Problem description:
Find and copy the lines in the records beneath this task that contain the word "computer".

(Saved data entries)
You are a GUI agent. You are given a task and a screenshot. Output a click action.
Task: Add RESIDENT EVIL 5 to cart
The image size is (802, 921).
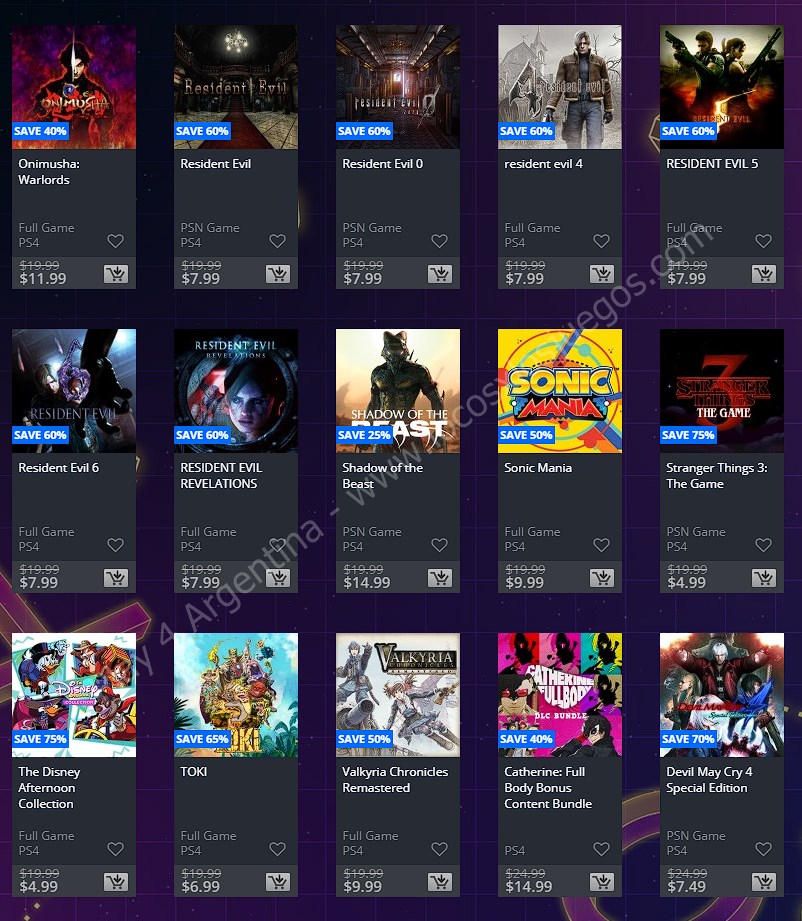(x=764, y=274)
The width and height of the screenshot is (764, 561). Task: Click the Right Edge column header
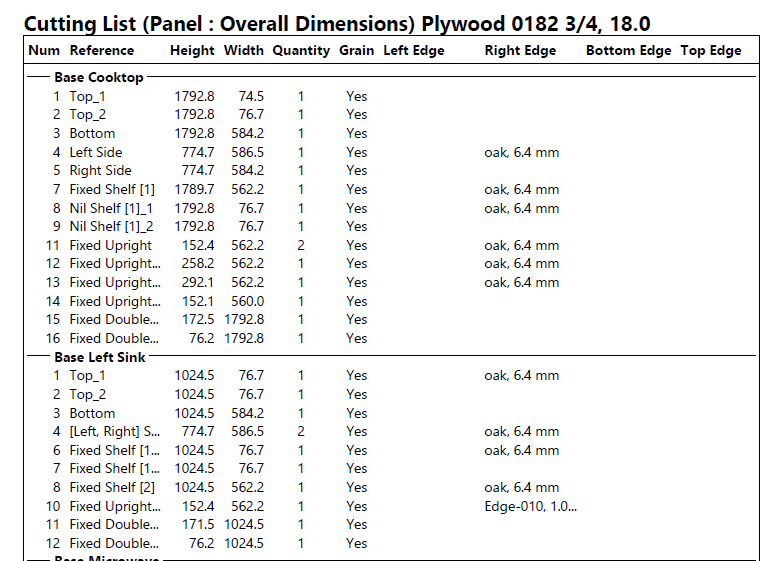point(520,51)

--

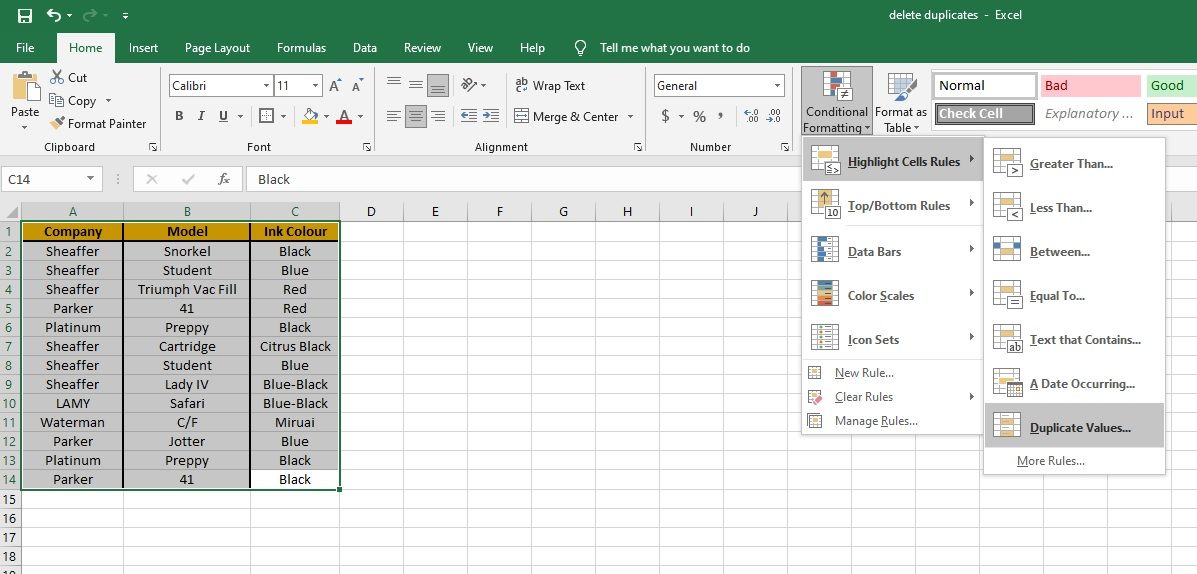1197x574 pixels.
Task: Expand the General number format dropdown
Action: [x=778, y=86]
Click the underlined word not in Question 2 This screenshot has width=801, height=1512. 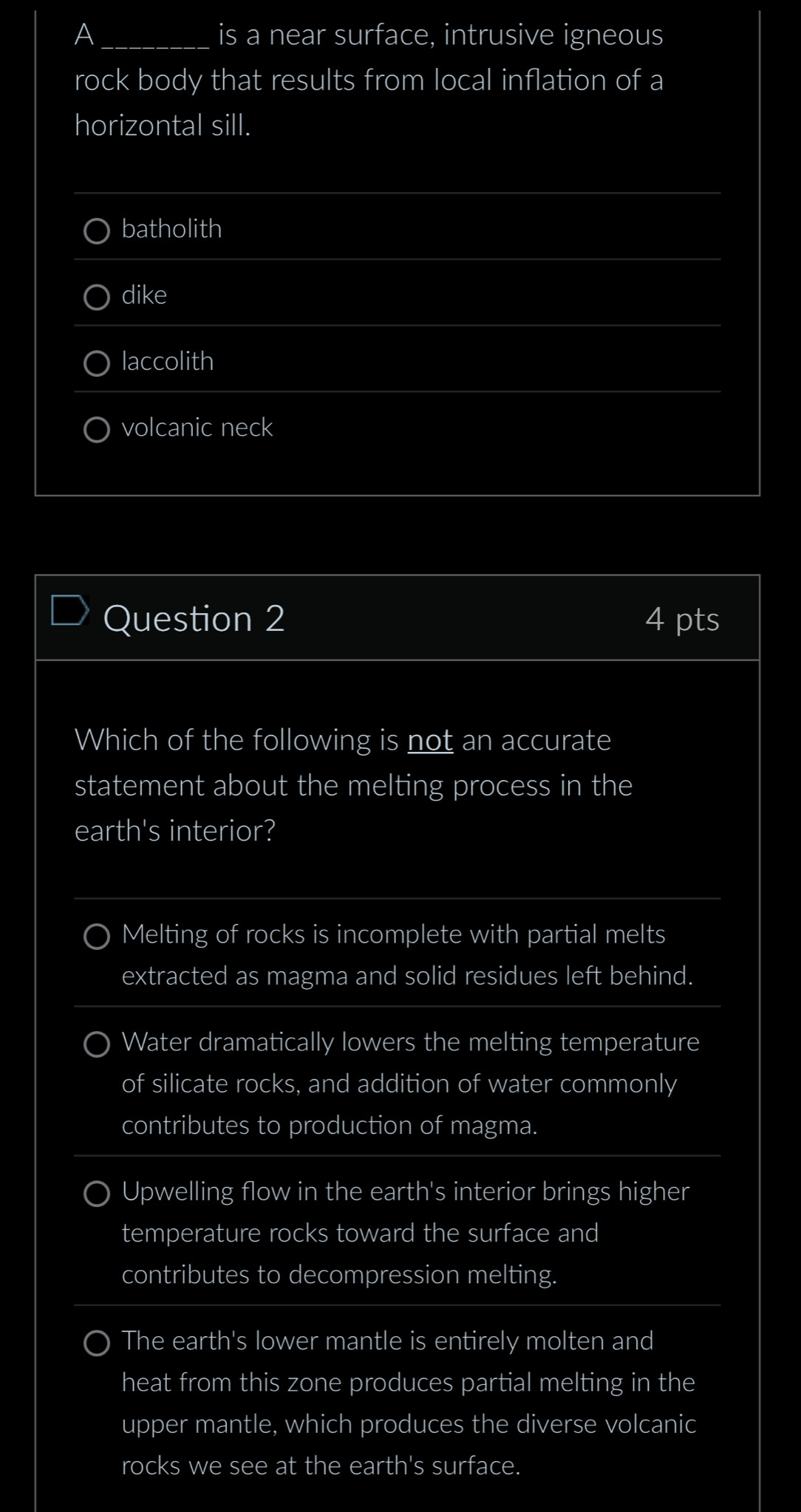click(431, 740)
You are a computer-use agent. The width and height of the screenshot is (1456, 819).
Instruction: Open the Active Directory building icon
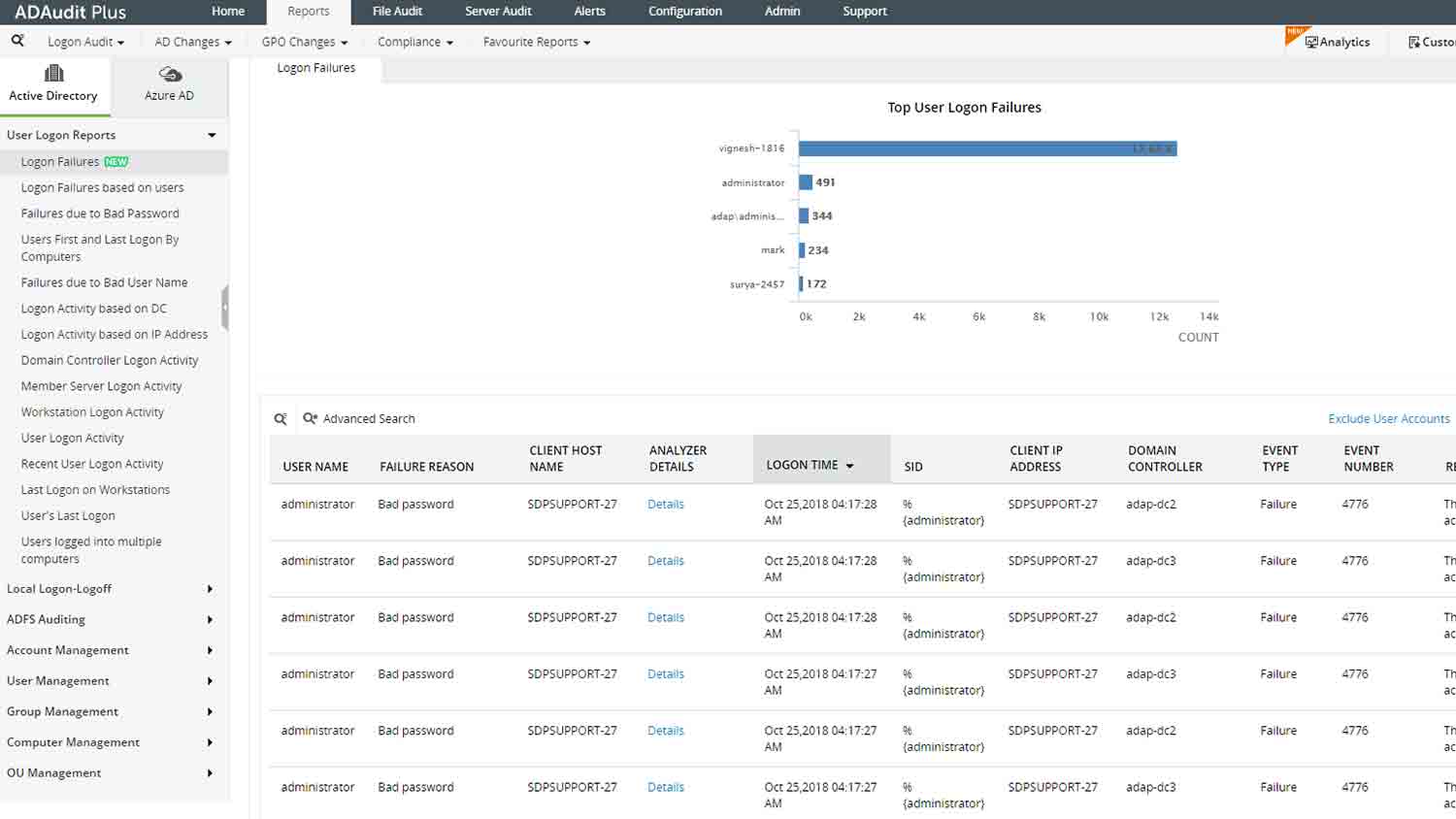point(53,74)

...

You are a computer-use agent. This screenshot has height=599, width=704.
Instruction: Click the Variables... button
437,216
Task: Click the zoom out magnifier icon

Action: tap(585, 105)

Written response:
You are a computer-use agent. The width and height of the screenshot is (1456, 819).
You are a computer-use agent. This screenshot has height=599, width=704.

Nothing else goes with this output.